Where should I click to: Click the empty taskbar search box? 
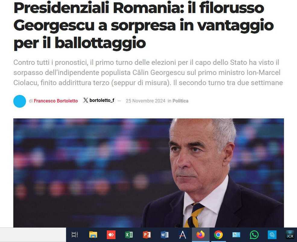33,235
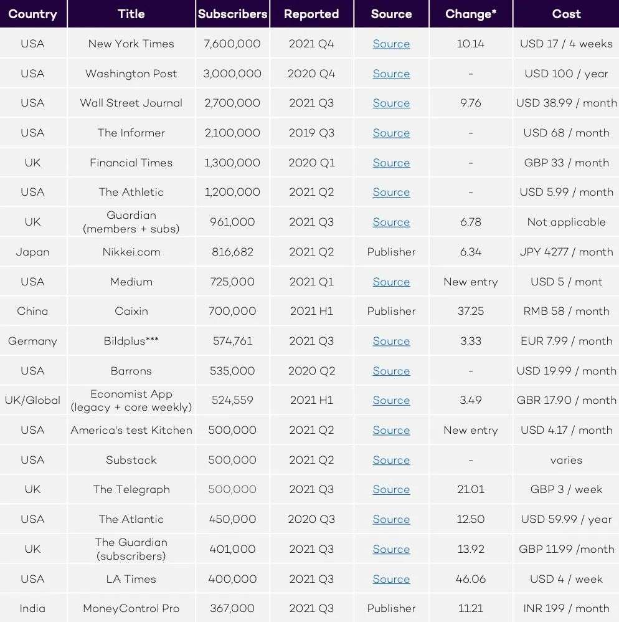Screen dimensions: 619x622
Task: Follow the Medium Source link
Action: (391, 282)
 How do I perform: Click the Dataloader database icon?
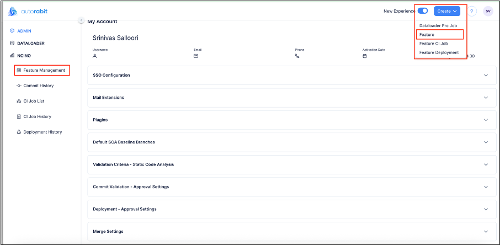tap(13, 43)
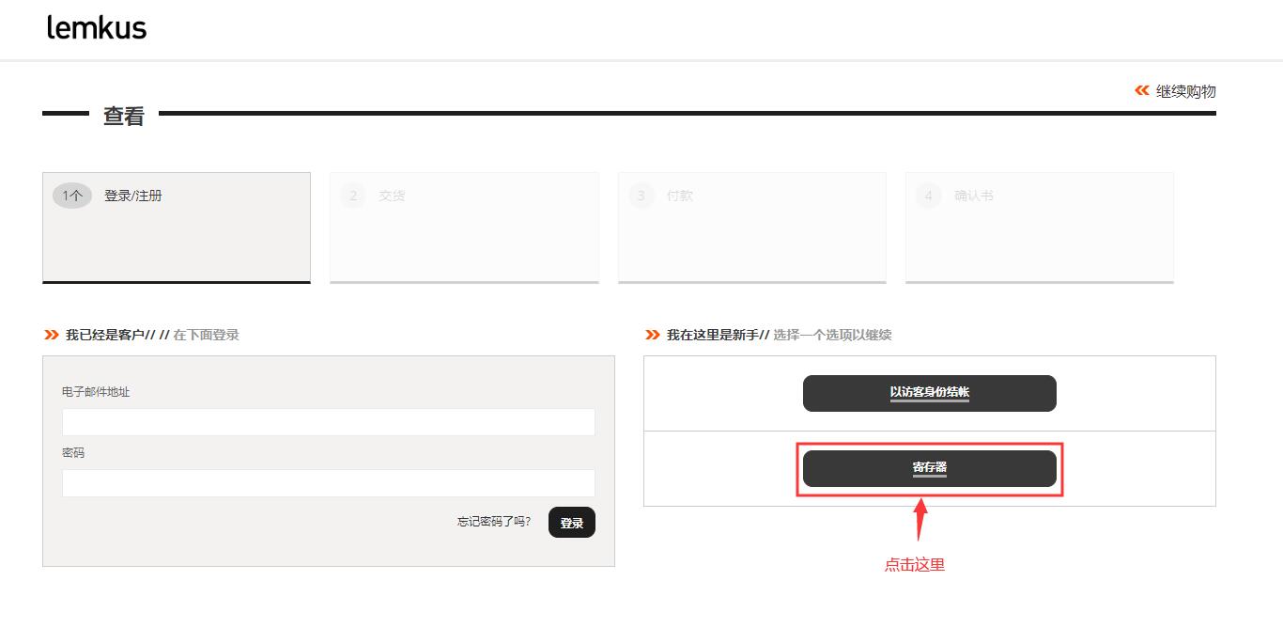Select the 付款 step label
The image size is (1283, 628).
click(680, 196)
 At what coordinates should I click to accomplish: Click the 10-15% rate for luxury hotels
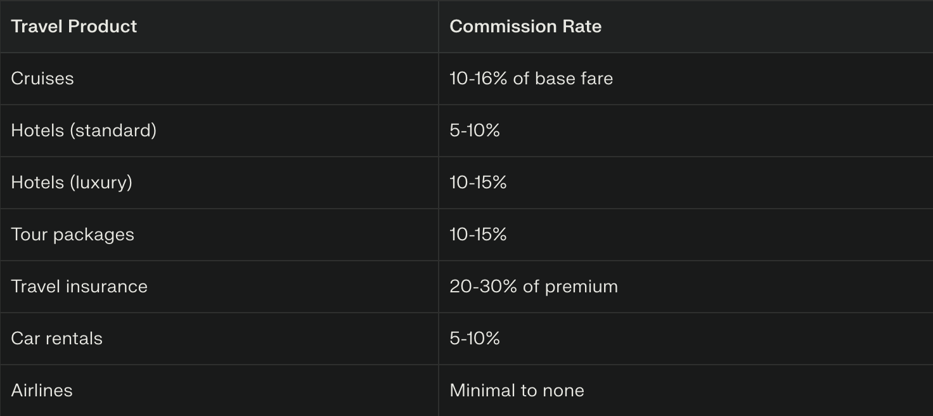click(x=478, y=182)
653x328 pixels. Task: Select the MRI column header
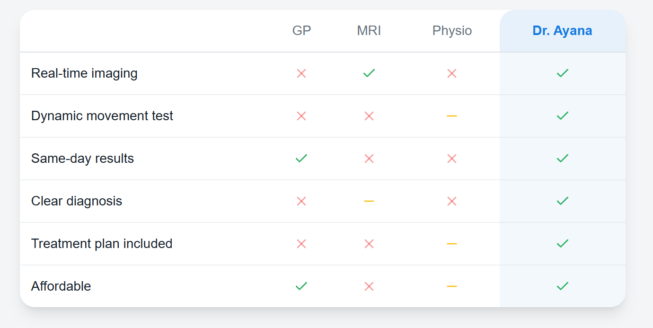pyautogui.click(x=369, y=31)
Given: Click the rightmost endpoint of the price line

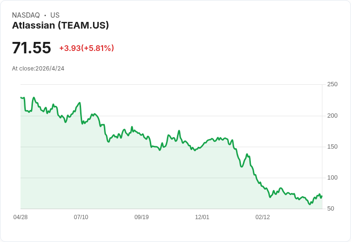Looking at the screenshot, I should pyautogui.click(x=322, y=196).
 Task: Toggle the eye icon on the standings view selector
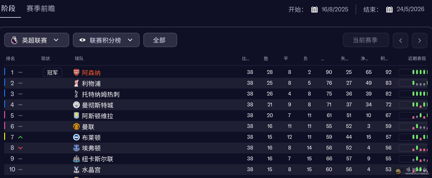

▶ What you have to do: Please print the listing above again word for word, without its pictures.

▶ Output of the task:
Where should I click to: Click the empty taskbar search box? 
33,235
Screen dimensions: 619x622
Task: Follow the Medium Source link
Action: (391, 282)
 How do I perform: Click the Dataloader database icon?
tap(13, 43)
Select the 付款 step label
The image size is (1283, 628).
click(680, 196)
 At what coordinates should I click to accomplish: Click the 10-15% rate for luxury hotels
click(x=478, y=182)
653x328 pixels. Task: Select the MRI column header
pyautogui.click(x=369, y=31)
Given: Click the rightmost endpoint of the price line

Looking at the screenshot, I should pyautogui.click(x=322, y=196).
 Task: Toggle the eye icon on the standings view selector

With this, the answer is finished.